Der Detektiv schwieg.

Ahimaaz senkte die Mündung tiefer, bis sie auf die Kniescheibe zielte. Fandorin schien nicht zu erschrecken. Im Gegenteil, die Blässe verschwand aus seinem Gesicht.

»Von Wanda?«

Ahimaaz hatte die Frage nicht länger zurückhalten können. Und dummerweise klang seine Stimme auf einmal sehr belegt.

Der antwortet sowieso nicht! dachte er. Der stirbt lieber, ehe er auch nur ein Wort zuviel sagt. Diesen Menschenschlag kennen wir.

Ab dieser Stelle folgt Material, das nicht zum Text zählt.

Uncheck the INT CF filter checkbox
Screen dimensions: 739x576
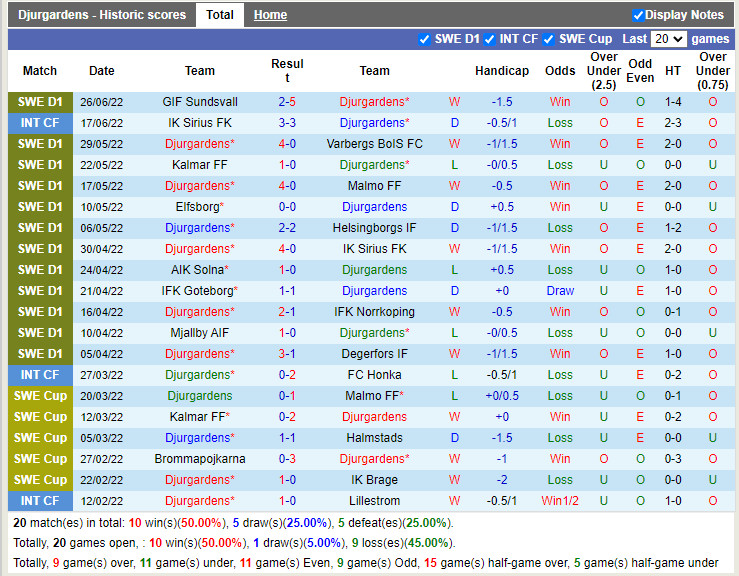point(490,39)
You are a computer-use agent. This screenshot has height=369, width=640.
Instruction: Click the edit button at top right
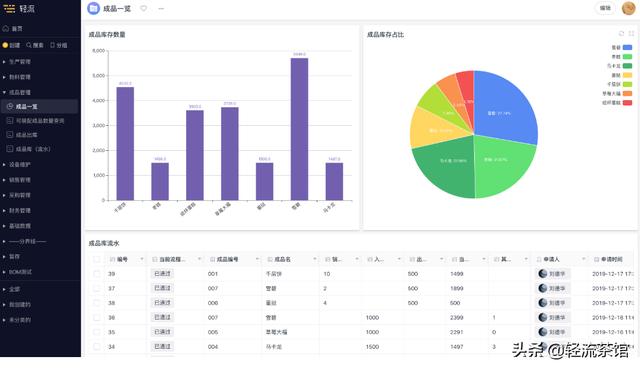point(605,8)
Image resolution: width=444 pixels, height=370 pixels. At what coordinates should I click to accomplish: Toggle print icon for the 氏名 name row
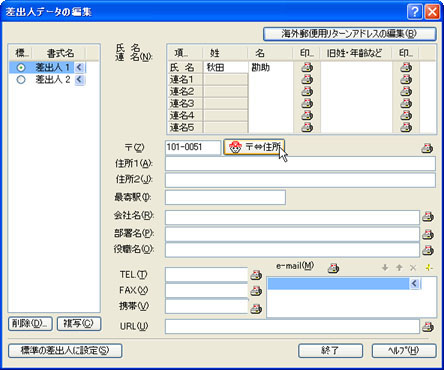(x=307, y=67)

Da machte der Detektiv plötzlich den Mund auf: »Ich sage es Ihnen. Wenn Sie mir auch eine Frage beantworten. Woran ist Sobolew gestorben?«

Ahimaaz schüttelte den Kopf. Die menschliche Extravaganz war für ihn immer wieder ein Grund zum Staunen. Wobei einer, der seine professionelle Neugier im Angesicht des Todes bewahrte, allen Respekt verdiente.

»Das läßt sich machen«, sagte er. »Aber ich will eine ehrliche Antwort von Ihnen. Kriege ich die?«

»Ja.«

»Gut. Ein Farnwurzelextrakt vom Amazonas. Herzmuskelparalyse bei erhöhter Pulsfrequenz. Keinerlei Rückstände. Chateau Yquem.«

Weiterer Erläuterungen bedurfte es nicht. »Aha. Sieh an«, murmelte Fandorin.

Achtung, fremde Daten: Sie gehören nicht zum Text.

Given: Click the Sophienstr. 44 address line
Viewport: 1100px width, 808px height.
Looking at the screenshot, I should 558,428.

»Also, was ist? War es Wanda?« fragte Ahimaaz durch die zusammengebissenen Zähne.

»Nein. Sie hat Sie nicht verraten.«

Beinahe hätte Ahimaaz aufgestöhnt, so unbändig erleichtert fühlte er sich. Für einen Moment mußte er die Augen schließen.

Die Art, wie sich das Gesicht des Mannes in Erwartung der Antwort anspannte, verriet Fandorin, warum er überhaupt noch am Leben war.

Und er wußte: Sobald die Antwort gegeben war, die dem Weißäugigen so unendlich viel bedeutete, würde der Schuß keinen Moment länger auf sich warten lassen.

Er durfte den Moment nicht verpassen, da der Finger am Abzug sich zu rühren anfing. Ein bewaffneter Mann, der sich einem unbewaffneten gegenübersieht, dämpft unweigerlich seine Instinkte, da ihn das leblose Metall in seiner Hand in Sicherheit wiegt. Die Reaktionen dieses Mannes sind verzögert - das gehört zum Einmaleins der Ninja-Kunst.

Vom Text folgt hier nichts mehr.